#### [WORK ITEM]
Repeat the listing word for word. Leave every picture out.

#### [SOURCE DATA]

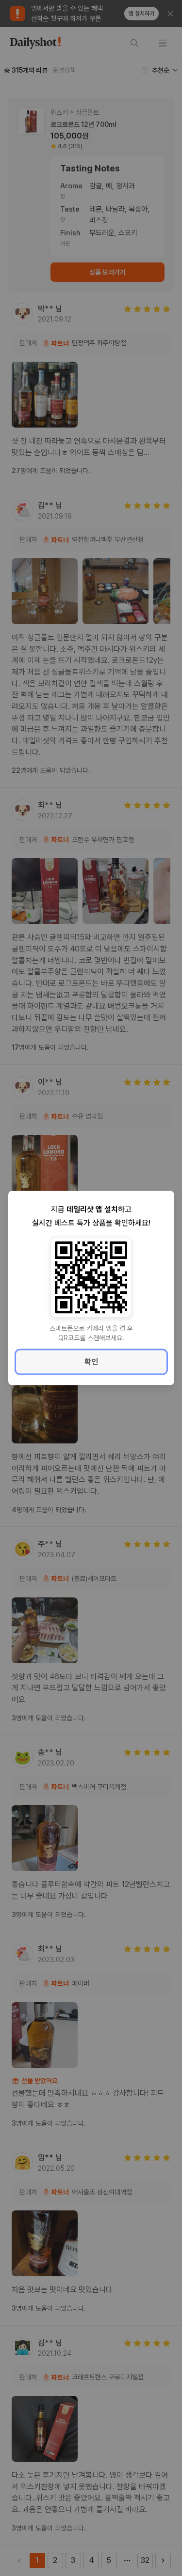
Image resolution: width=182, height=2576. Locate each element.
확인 (91, 1361)
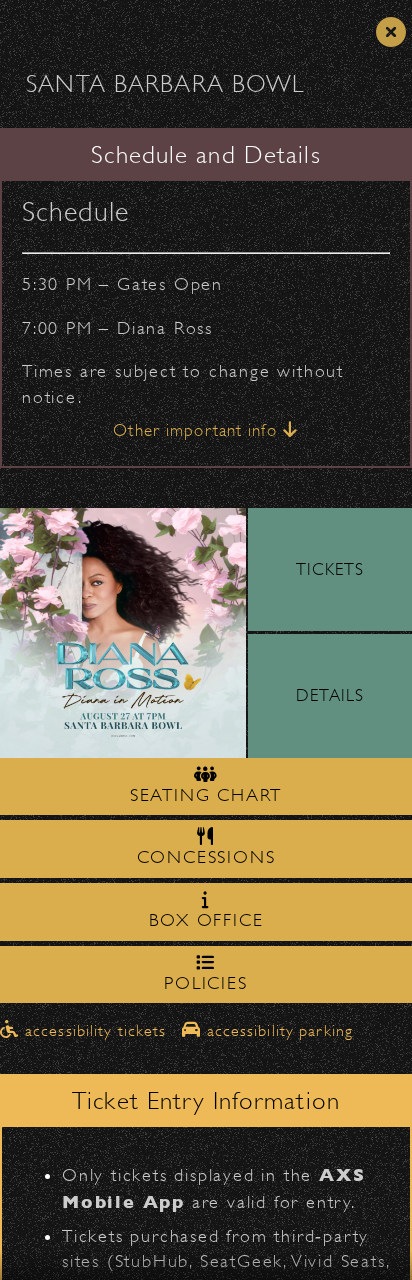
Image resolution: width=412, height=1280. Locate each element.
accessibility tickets (96, 1031)
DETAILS (330, 695)
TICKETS (330, 569)
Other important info (198, 430)
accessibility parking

#### [TASK RESPONSE]
Image resolution: width=182, height=2576. Locate each element.
확인 (91, 1361)
Image resolution: width=412, height=1280. Locate each element.
accessibility tickets (96, 1031)
DETAILS (330, 695)
TICKETS (330, 569)
Other important info (198, 430)
accessibility parking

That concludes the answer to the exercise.